Ontario health officials reported 411 new COVID-19 infections on Saturday, along with 31 more deaths, taking the province’s total case count including recoveries to 6,648.

The increase in deaths is the single highest daily rise in deaths since they started occurring in Ontario in mid-March.

However, the increase in active cases is smaller than those reported this week, with 478 coming in on Friday, 483 on Thursday and a whopping 550 on Wednesday.

“I certainly think this is a positive trend and direction,” Ontario’s Chief Medical Officer of Health Dr. David Williams said at a news conference on Saturday, suggesting that Sunday’s numbers may be even lower.

“I’m looking at that optimistically. We are certainly bending the curve, whether we’ve actually flattened it is another question.”

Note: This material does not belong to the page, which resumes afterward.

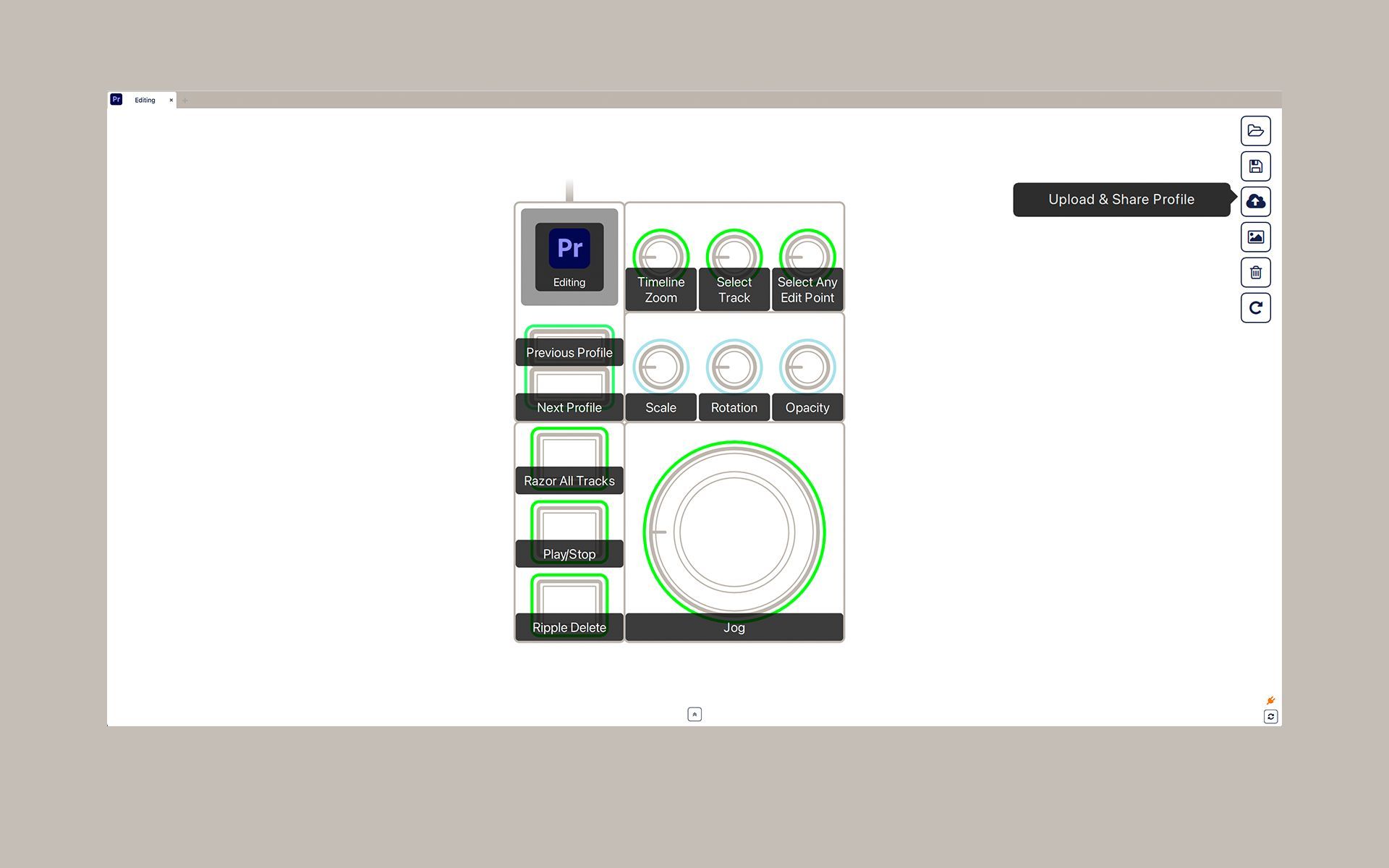
Task: Open a profile using the folder icon
Action: (x=1255, y=131)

Two-hundred and fifty-three Ontarians have died due to novel coronavirus infection in the last month.

But Ontario's 34 local public health units confirmed even more deaths by midday Saturday, saying 276 Ontarians had died due to COVID-19.

The province says 116 of the deaths occurred in people who were infected due to an outbreak at their long-term care home or the hospital where they were being treated for an unrelated illness.

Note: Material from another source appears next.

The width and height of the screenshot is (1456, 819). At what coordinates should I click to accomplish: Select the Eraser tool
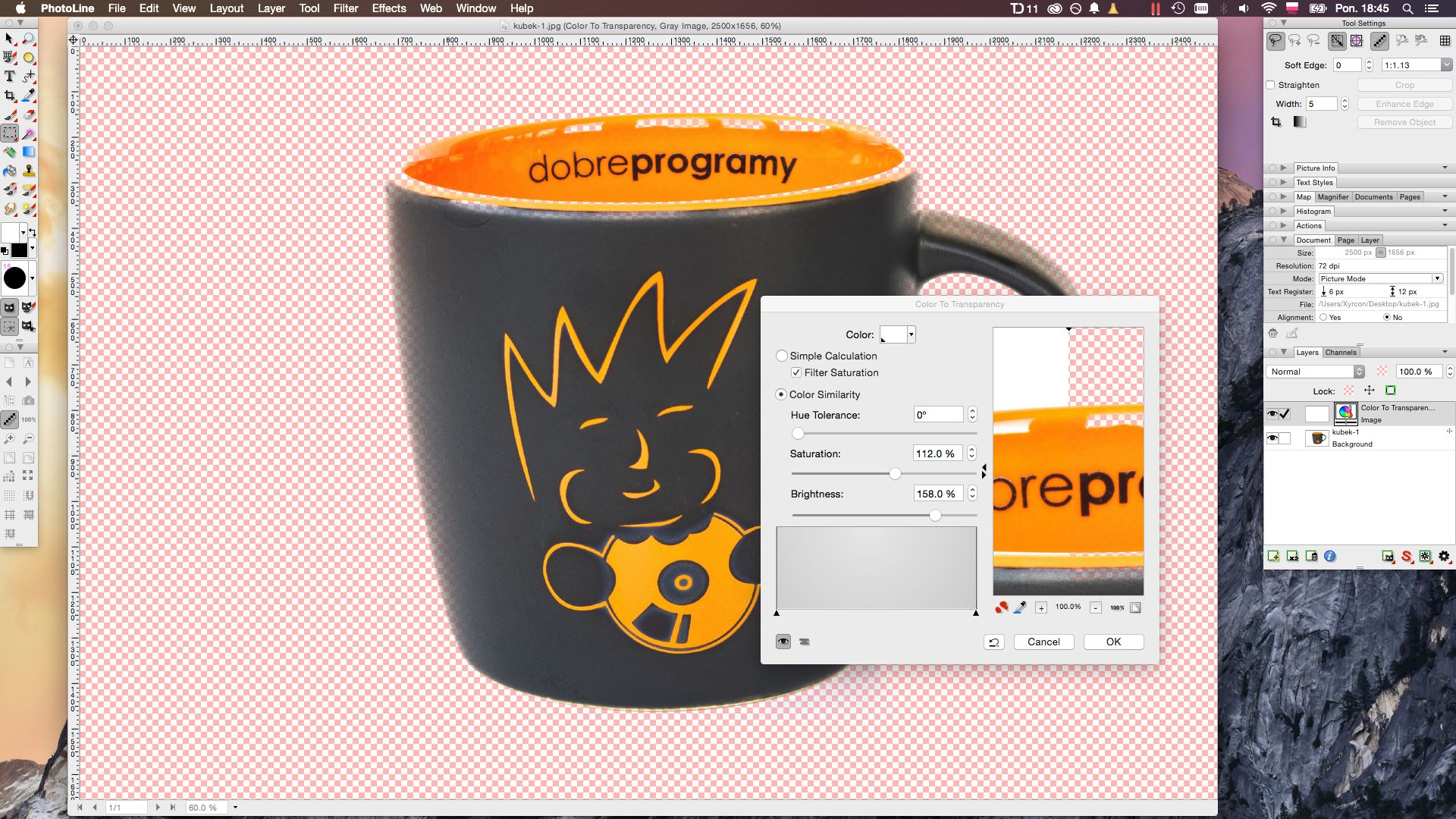click(29, 115)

Another 284 Ontario patients recovered from the illness, bringing that number to 2,858 or 43 per cent of all confirmed infections.

The province completed 3,648 tests between Friday and Saturday, nearly 2,000 less than what was turned around between Thursday and Friday.

On Friday, the province announced that the daily output will rise to about 8,000 tests by April 15, 12,500 tests a day by April 22 and 16,000 tests per day by May 6.

The initial expansion to about 13,250 tests a day will be split between hospitals, people presenting at assessment centres with symptoms, healthcare workers themselves, long-term care residents and the people who work at long-term care homes.

"We’re not going to test everyone who wants a test, we want to test people who need a test," Williams said on Saturday.

A further 1,517 people remain under investigation for possible infection.